Por fim, na questão das migrações, Merz afasta-se do legado que Merkel deixou numa altura muito crítica do debate migratório na Europa. A Alemanha vai passar a alinhar na União Europeia, por exemplo, com as posições mais duras anti-imigração de outros parceiros europeus, como a Hungria?

Sim. Essa foi uma grande discussão e era algo que também estava a atrasar o acordo da coligação. Mas vamos ver políticas muito fortes na questão da imigração. Vou-lhe dar um exemplo. Qualquer imigrante que viesse para a Alemanha, ao final de três anos, mesmo não tendo grande capacidade de falar alemão, poderia pedir a nacionalidade alemã. Esses três anos passaram a ser cinco anos e existe a obrigatoriedade de que a pessoa seja fluente.

Outra situação que já acontece em alguns países europeus, nomeadamente em Portugal, é os vistos não serem dados à entrada, mas nos consulados alemães dos países de origem. Toda a gente não documentada que quer entrar será deportada e todos os processos de pedido de asilo político serão analisados. A ideia é que sejam analisados em não mais do que 90 dias para que seja dada uma resposta.

A Alemanha retirou do seu programa de Governo a construção de centros de detenção e falava-se que poderia inclusive construí-los em países terceiro, embora não acredito que seja verdade.

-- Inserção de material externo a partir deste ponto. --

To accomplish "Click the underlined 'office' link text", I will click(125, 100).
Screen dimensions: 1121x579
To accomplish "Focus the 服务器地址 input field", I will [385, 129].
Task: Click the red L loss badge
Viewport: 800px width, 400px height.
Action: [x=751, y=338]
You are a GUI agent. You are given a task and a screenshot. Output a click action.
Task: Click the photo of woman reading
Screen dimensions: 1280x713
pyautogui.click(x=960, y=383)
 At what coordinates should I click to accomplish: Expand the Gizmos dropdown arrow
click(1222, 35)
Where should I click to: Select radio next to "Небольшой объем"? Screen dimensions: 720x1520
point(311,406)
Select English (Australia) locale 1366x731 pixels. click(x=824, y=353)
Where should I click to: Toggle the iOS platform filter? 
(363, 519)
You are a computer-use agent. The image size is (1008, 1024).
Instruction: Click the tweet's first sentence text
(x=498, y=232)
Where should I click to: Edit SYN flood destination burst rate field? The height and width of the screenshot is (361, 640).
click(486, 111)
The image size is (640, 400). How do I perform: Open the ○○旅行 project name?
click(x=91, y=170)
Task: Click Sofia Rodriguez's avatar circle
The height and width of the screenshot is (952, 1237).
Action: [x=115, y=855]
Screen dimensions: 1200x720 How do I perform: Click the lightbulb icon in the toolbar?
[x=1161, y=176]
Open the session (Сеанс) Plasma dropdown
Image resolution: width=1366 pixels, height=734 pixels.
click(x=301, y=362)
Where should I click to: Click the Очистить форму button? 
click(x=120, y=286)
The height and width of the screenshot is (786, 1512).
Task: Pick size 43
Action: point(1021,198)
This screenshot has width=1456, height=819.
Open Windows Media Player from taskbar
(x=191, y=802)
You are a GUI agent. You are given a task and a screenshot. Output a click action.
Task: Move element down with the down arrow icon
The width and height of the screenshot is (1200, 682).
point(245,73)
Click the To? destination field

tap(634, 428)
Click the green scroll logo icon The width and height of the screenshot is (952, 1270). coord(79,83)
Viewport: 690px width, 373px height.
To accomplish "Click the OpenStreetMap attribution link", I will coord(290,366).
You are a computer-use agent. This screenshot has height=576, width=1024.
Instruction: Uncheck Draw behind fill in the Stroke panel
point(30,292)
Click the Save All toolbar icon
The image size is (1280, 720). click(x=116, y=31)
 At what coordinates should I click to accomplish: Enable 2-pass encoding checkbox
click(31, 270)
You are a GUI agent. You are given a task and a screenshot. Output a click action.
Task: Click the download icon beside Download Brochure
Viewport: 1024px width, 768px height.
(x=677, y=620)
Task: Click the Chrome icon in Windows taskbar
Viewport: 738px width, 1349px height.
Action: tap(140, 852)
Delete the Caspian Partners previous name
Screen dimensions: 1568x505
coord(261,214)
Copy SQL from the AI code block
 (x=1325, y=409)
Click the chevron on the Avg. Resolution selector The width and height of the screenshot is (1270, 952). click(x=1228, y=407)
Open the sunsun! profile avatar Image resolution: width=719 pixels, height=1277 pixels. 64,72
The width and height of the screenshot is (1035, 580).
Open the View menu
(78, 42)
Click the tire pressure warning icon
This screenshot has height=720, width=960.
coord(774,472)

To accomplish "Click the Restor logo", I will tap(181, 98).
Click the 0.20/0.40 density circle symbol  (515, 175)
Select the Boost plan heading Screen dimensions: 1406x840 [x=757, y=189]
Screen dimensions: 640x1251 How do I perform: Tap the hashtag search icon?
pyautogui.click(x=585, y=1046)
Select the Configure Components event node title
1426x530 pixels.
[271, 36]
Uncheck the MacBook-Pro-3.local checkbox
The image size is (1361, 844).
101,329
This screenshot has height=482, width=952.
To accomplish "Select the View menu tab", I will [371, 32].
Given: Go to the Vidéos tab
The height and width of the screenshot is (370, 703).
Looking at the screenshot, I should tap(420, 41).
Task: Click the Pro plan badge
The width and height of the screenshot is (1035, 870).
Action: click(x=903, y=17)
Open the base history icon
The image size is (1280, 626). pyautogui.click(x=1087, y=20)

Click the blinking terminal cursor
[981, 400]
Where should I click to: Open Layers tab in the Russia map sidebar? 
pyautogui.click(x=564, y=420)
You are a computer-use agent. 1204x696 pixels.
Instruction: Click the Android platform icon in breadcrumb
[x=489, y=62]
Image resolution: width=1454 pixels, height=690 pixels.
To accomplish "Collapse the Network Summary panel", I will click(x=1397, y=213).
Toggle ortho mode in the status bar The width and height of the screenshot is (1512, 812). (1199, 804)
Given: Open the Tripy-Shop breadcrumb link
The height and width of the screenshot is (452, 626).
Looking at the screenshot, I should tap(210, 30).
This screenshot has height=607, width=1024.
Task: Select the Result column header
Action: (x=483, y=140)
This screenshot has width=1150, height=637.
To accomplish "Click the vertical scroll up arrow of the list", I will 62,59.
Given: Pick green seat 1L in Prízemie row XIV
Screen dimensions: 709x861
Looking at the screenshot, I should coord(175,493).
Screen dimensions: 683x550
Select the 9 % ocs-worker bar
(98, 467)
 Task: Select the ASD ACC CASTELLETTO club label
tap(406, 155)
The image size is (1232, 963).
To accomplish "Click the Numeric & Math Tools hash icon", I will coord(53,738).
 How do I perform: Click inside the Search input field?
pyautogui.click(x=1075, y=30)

Uma das coisas que Merz quer fazer é fortalecer o controlo fronteiriço. Não se sabe ainda muito bem como acontecerá, porque neste momento a fronteira terrestre existe nalguns pontos na Alemanha e é também aeroportuária.

Vamos ver uma Alemanha, talvez, muito mais próxima daquilo que são algumas políticas que, por exemplo, ouvimos cá em Portugal a serem defendidas por André Ventura.